Campagnes orchestrées ?

Les « modérateurs » soulignent la part de « ras-le-bol générique » dans ces filets de messages incendiaires. Mais la colère est parfois catalysée par l’action de militants numériques, gravitant dans la « réacosphère ».

Leur but ? Faire réagir autour de leurs thèmes de prédilection et, le cas échéant, renvoyer vers la galaxie de la « ré-information » (le plus souvent des sites proches de la droite nationaliste).

La méthode est inspirée du « gramscisme » de la Nouvelle Droite. Plutôt que de tenter vainement de gagner des élections, ces mouvements radicaux s’emploient à infuser leur vocabulaire dans les débats de société.

Le lancement de l’enquête participative « Génération… quoi » par France Télévisions, Yami2 et Upian, pour que les 18-34 ans donnent leur avis sur leur génération, est un cas d’école. La consultation, à laquelle auraient répondu près de 33 000 personnes, a visiblement été détournée par des militants identitaires et le Printemps français.

Le nuage de mots les plus cités sur Generation-quoi (Capture d’écran)

Lorsque l’on analyse le nuage de mots tirés du site, les termes qui reviennent le plus sont : « sacrifiée », « perdue », « désenchantée » et « désabusée ». Un ensemble qui rappelle étrangement les slogans de Génération identitaire et la rhétorique du Printemps français, la frange la plus radicale de l’opposition à la loi Taubira.

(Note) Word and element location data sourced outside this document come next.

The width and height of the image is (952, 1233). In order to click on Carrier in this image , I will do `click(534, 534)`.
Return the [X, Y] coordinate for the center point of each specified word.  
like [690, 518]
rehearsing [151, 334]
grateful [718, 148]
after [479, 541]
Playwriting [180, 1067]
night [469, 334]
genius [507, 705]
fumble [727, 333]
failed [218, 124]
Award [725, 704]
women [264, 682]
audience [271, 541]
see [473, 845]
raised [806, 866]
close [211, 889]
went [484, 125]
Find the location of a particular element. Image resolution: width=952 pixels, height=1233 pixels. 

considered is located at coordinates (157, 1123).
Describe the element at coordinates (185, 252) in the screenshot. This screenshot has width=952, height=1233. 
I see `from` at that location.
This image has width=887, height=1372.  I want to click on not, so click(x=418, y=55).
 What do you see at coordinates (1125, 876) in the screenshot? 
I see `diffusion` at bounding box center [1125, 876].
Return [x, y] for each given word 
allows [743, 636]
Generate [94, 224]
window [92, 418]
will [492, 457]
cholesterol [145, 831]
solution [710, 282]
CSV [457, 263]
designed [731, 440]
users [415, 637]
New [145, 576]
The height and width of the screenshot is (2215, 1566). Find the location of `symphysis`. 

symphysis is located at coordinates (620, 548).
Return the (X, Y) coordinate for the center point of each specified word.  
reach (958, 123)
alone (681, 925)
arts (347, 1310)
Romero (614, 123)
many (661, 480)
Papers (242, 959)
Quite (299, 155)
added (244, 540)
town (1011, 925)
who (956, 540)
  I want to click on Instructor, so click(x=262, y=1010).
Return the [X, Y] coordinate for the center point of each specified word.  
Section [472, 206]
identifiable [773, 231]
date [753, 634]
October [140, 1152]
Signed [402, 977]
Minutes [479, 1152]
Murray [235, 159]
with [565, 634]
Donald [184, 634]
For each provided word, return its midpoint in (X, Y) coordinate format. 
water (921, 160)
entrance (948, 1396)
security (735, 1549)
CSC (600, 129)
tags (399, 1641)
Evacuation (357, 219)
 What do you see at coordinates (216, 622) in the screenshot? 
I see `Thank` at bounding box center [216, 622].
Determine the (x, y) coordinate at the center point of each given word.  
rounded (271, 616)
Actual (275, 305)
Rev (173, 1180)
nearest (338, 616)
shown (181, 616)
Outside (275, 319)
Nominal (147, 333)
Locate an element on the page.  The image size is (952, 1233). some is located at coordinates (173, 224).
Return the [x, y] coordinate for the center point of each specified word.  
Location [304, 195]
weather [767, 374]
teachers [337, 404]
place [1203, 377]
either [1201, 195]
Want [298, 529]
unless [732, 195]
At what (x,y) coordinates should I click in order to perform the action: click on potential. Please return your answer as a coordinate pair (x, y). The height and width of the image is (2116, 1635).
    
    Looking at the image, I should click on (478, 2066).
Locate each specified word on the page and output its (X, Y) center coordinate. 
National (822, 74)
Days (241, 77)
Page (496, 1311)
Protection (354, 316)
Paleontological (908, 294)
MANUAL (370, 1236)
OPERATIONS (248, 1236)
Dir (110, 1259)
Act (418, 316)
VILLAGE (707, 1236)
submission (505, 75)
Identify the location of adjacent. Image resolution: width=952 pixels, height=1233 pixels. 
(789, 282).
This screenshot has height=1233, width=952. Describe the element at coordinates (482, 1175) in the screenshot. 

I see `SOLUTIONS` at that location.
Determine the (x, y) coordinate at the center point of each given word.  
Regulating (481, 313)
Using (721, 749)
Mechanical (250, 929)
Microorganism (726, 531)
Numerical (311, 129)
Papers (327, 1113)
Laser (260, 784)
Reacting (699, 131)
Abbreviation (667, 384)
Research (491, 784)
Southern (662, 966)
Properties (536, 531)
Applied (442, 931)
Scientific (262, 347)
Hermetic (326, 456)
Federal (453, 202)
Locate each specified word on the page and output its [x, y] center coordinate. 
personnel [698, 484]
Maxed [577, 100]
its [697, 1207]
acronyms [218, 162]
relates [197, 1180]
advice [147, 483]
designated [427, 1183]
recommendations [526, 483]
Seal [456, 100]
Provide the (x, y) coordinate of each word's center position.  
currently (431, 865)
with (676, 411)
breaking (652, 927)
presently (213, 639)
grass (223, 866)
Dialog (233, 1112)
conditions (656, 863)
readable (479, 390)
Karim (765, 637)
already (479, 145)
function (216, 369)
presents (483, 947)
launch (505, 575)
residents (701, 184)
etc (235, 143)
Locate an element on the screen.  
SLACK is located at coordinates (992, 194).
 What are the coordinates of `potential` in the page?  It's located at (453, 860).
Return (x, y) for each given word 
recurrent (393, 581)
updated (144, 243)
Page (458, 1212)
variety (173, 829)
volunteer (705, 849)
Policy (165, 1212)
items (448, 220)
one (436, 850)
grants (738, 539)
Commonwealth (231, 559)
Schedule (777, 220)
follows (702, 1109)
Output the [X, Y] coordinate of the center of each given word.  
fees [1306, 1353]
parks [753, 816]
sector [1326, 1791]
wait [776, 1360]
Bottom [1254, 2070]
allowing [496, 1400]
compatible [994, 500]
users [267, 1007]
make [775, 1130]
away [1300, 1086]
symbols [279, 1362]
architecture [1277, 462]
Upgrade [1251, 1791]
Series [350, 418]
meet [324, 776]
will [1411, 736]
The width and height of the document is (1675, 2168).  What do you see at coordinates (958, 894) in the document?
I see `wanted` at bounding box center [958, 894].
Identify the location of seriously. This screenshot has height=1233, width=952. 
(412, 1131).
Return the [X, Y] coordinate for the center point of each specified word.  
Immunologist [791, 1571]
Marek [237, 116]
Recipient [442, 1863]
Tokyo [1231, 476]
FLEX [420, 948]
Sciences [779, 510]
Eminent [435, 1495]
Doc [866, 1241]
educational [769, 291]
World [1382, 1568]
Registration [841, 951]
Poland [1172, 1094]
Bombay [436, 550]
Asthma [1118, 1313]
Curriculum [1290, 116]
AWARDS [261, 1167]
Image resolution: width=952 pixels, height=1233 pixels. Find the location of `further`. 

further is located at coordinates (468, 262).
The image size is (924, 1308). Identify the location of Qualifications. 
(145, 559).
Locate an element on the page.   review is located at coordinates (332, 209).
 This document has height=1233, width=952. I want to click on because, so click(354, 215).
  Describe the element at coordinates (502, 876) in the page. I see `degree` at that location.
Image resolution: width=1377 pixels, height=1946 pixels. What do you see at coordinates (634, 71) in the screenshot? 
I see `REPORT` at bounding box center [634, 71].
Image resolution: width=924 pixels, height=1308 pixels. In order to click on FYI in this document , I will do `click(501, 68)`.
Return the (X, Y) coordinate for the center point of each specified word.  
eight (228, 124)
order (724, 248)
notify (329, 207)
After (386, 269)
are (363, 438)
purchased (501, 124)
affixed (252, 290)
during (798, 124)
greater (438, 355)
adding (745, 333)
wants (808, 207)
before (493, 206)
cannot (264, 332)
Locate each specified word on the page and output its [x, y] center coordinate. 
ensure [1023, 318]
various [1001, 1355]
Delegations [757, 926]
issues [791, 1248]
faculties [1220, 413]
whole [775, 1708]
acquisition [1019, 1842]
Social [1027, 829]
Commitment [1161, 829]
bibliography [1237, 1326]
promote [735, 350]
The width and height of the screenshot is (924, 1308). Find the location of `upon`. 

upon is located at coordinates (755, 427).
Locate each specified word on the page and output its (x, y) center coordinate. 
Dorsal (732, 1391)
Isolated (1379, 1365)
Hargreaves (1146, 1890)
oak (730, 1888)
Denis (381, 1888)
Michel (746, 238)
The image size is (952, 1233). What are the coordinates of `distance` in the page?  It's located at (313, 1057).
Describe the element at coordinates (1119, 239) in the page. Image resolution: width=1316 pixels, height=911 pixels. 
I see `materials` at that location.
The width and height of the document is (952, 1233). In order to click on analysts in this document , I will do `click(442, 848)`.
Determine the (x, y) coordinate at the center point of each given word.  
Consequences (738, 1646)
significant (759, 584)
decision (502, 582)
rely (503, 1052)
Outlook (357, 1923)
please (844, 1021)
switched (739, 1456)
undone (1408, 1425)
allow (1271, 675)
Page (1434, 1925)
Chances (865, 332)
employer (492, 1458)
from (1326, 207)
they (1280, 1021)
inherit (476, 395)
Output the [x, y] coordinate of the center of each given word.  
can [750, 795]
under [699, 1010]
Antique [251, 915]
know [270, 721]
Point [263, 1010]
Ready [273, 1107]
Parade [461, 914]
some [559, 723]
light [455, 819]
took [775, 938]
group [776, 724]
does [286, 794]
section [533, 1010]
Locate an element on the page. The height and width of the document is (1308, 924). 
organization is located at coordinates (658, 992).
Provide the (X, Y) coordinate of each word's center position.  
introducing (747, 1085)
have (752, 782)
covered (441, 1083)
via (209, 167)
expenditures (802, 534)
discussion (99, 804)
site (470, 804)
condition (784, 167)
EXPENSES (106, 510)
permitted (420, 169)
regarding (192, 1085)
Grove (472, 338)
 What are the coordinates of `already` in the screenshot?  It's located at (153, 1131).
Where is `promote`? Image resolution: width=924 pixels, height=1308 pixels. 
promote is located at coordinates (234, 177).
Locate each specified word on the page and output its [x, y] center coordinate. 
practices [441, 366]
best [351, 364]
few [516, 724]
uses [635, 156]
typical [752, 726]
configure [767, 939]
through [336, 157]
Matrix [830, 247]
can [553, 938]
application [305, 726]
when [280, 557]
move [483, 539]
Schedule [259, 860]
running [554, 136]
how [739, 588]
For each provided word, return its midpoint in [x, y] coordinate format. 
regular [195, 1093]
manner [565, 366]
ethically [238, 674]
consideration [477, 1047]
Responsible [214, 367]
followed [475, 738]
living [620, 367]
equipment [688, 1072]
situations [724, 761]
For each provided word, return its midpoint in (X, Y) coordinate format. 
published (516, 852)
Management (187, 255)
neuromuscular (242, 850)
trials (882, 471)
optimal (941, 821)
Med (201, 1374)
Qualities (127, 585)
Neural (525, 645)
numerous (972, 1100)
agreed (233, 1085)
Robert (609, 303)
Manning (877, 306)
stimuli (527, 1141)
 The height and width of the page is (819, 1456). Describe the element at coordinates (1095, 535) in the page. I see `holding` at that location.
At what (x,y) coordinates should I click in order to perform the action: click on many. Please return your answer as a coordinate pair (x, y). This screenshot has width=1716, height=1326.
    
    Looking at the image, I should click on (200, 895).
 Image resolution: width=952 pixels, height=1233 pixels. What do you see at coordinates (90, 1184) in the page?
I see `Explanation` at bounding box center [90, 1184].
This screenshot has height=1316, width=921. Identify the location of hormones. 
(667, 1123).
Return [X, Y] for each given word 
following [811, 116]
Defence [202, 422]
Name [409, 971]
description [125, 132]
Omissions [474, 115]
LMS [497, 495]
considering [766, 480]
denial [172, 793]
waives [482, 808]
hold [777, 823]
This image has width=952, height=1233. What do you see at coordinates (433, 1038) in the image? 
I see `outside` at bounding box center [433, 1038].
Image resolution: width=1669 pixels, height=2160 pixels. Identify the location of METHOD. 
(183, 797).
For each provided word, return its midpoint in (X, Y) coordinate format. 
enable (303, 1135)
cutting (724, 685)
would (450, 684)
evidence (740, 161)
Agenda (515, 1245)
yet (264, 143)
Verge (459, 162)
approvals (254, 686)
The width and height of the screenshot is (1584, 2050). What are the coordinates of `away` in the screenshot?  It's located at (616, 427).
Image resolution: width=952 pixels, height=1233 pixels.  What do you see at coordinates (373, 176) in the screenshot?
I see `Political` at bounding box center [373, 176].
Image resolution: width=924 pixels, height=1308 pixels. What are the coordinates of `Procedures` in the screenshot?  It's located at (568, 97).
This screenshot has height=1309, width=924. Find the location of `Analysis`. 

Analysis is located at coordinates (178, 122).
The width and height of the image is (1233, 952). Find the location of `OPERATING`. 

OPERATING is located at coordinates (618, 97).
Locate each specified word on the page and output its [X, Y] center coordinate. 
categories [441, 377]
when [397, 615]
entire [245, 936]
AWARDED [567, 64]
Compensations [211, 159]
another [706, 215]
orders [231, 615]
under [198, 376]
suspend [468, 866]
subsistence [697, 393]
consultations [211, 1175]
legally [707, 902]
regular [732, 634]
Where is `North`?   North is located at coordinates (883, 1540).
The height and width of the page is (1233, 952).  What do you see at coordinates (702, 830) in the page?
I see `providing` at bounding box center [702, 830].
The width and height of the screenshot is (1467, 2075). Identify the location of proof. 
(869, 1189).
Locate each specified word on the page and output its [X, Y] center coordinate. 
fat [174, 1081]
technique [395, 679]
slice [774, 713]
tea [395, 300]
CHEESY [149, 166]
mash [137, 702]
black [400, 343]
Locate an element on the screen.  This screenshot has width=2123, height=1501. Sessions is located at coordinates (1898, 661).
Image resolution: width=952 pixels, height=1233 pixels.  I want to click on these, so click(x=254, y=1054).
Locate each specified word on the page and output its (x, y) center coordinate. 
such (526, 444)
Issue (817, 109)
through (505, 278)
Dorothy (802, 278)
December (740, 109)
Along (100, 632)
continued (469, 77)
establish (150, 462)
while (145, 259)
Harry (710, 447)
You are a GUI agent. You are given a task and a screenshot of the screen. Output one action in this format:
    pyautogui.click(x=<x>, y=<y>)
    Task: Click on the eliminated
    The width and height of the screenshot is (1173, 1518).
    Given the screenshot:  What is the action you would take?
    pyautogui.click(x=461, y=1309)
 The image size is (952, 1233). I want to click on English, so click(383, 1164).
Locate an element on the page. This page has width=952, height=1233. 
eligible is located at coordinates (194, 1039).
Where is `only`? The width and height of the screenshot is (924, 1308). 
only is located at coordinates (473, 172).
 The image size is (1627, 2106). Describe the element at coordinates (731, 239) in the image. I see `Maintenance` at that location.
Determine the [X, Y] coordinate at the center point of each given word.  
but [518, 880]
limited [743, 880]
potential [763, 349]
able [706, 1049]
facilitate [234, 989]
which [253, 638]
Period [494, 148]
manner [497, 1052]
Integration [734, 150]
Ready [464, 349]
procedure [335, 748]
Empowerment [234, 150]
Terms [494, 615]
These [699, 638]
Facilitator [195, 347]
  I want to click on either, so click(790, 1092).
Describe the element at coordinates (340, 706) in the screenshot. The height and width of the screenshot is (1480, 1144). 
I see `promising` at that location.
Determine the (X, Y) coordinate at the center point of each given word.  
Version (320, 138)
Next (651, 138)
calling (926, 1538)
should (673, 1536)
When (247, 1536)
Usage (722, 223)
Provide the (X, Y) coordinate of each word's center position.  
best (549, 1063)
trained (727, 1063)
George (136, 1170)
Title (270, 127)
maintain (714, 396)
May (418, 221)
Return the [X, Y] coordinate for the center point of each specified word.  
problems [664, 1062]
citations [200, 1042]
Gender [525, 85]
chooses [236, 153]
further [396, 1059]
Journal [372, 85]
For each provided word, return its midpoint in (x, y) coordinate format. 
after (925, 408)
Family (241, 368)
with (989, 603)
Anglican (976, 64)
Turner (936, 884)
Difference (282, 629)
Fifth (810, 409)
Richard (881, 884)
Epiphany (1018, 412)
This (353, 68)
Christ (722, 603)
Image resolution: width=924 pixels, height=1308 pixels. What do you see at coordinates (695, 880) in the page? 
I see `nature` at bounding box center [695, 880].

Joint au téléphone, Damien Rieu, le porte-parole de Génération identitaire, jure qu’il n’y a pas eu « d’opération organisée ». Même s’il admet avoir relayé cette enquête.

Pour lui, les résultats de Generation-quoi, comme les torrents de commentaires houleux, ne font que refléter les inquiétudes des 18-34 ans :

« C’est la réalité qui crée ces mouvements, pas la réussite de notre communication. C’est une erreur de considérer que ce phénomène est artificiel, entretenu par des armées de personnes qui postent des commentaires. On le voit avec la page du bijoutier de Nice. Les médias font croire que tout cela est gonflé artificiellement alors qu’en réalité, la mobilisation est réelle. »

Il reconnaît tout de même que la page Facebook de son mouvement (25 000 « likes ») et le site FdeSouche agissent comme des « entonnoirs », renvoyant les internautes très remontés vers les sites d’où proviennent les articles cités.

Exemple : au moment où j’écris ces lignes, une vingtaine de personnes sont arrivées sur le témoignage publié sur Rue89 « A 20 ans, j’ai commis un viol. Méritais-je d’être abattu ? » depuis le site FdeSouche, qui traite de « l’immigration ou [du] racisme antiblancs ».